In a graph world, instead of figuring out what tables you’re trying to put together and what keys you want to use to join those tables, you declare a traversal path. This may sound simplistic to those of you who have already used graphs, but it’s important to remember that the biggest shift around thinking about graphs is to begin to imagine how you traverse the graph.

In the picture above, we see some example code. And in that code block, you see how simple it is to query this graph and come back with this pattern. We’re basically saying we’re going to send “this email” to “this person.”

Because Neo4j is a property graph, we’re going to filter for the emails that were sent to a guy named Steve Newman. And we’re also going to apply a constraint that Steve visited the website.

Then we’re going to apply another constraint that he bought a product that’s been sold on that website. And now, given this complex cyclic query, which is a correlated sub-query represented in a single line of code, it will then return all the records that satisfy that traversal pattern.

Graphs are very good for doing these kind of complex traversals across large landscapes of data.

One of the interesting things about graphs is that all of the logical possible relationships that would exist between two data entities would’ve been precomputed and stored in the storage structure. This makes them very fast at query time. Graphs are a little slower to write to, but they’re very fast to query – much faster than SQL.

The other thing that’s very important about graphs is that you can query through traversals many different entities and still get a very linear consistent response. You’ll never have the graph database just simply fall over, throw up its hands and say, “I’m out of memory,” which happens all the time in SQL.

Anybody who’s a SQL practitioner does a lot of work with query optimizer, and hinting and ordering of the tables so that you don’t run out of memory.

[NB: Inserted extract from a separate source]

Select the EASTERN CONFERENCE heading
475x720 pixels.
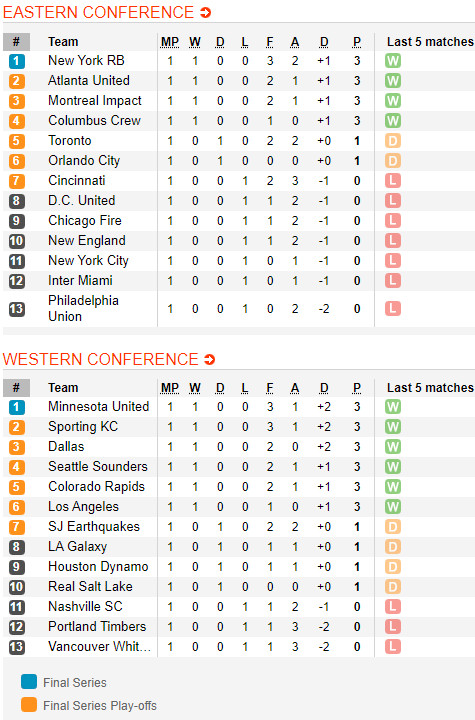pos(98,12)
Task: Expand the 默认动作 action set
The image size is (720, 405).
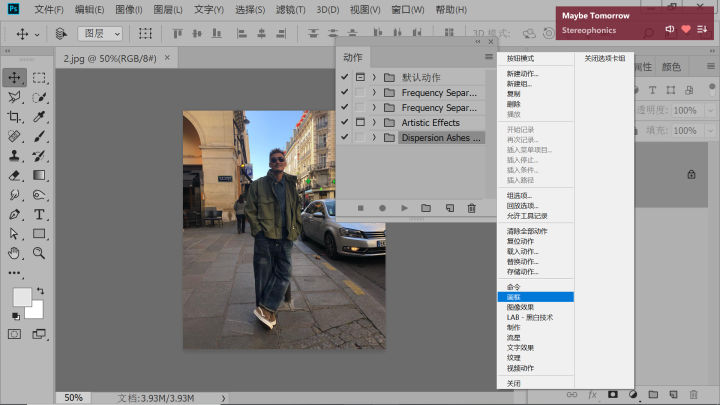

That’s not a concern in a graph.

Graph use cases

The below graphic nice view of some of the use cases around graphs.

The most common use case requests we get from customers are Customer 360, real-time recommendation engine, marketing attribution, enterprise search and a host of others. We’ll touch on some of those in a second.

Why we are excited about graphs

We are excited about graphs for several reasons:

Fast. Graphs are super fast on query time, which means that you use a graph to run a really high-performance digital experience directly off your graph, with millisecond response times for deep traversals across many entities.

Easy. They are schema-less for rapid, iterative development. They’re iterative and they’re forgiving. You can load your nodes, set a bunch of relationships, and scratch your head, and say, “You know what? I don’t like the way those relationships look.” So you just blow away the relationships and redo them.

Impactful.There are several ways of thinking about graphs. Neo4j is an OLTP optimized in-memory graph. It’s wonderful for real-time applications. You can use graphs for doing machine learning. And you can do that, actually, inside the graph. You can do it using other OLAP graph structures. All of that is a really great ecosystem for driving impactful use of your data.

Transformative. Graphs provide an extensible platform for actionable, end-to-end customer, process and business analytics. We see people start off with proof of concepts in a single data domain, but they very quickly realize the power of this construct and want to add additional domains. Doing so really becomes a matter of rolling in and designing additional new edges and nodes for the graph and bringing them together. It’s well within the realm of possibility.

Strategic. Graphs surface, unify and mobilize data from data lakes and bringing it out to frontline experiences. Data work is great, but unless you can mobilize that data and bring it out to the customer experience, you haven’t been as successful as you could be.

Graphs and data lakes

Let’s talk a little bit about data lakes.

Data lakes are so beautiful and clean; it’s a great vision, having all your data in one place. But then you start to very quickly hear what’s probably the most common corporate lie in the data world, which is, “We’ll have the data lake done by next year.” I hear this every year. The fact is, a data lake is never going to be done.

As the business evolves and grows, more and more data sources come in. There’s lots of unstructured data now being held in data lakes. You have whole topic areas where no one’s even gotten around to thinking about it. They take a snapshot of an Oracle database or a Teradata EDW, and then dump it into the data lake and say, “We have an S3 bucket that has all of the data from our Oracle system.” If you ask them if they’ve looked at it, they say, “No, we can’t get around to it this year.”

And then, of course, there’s often a lot of attention on specific data domains. They tend to be highly conformed and curated, and that’s great place to start working.

And then, of course, there’s streams. You have streaming technologies that are being stood up all the time around core processes. The publish/subscribe model is a great architectural model.

Graphs mobilize data

Graphs are a terrific accelerator for mobilizing data. Here is a functional architecture.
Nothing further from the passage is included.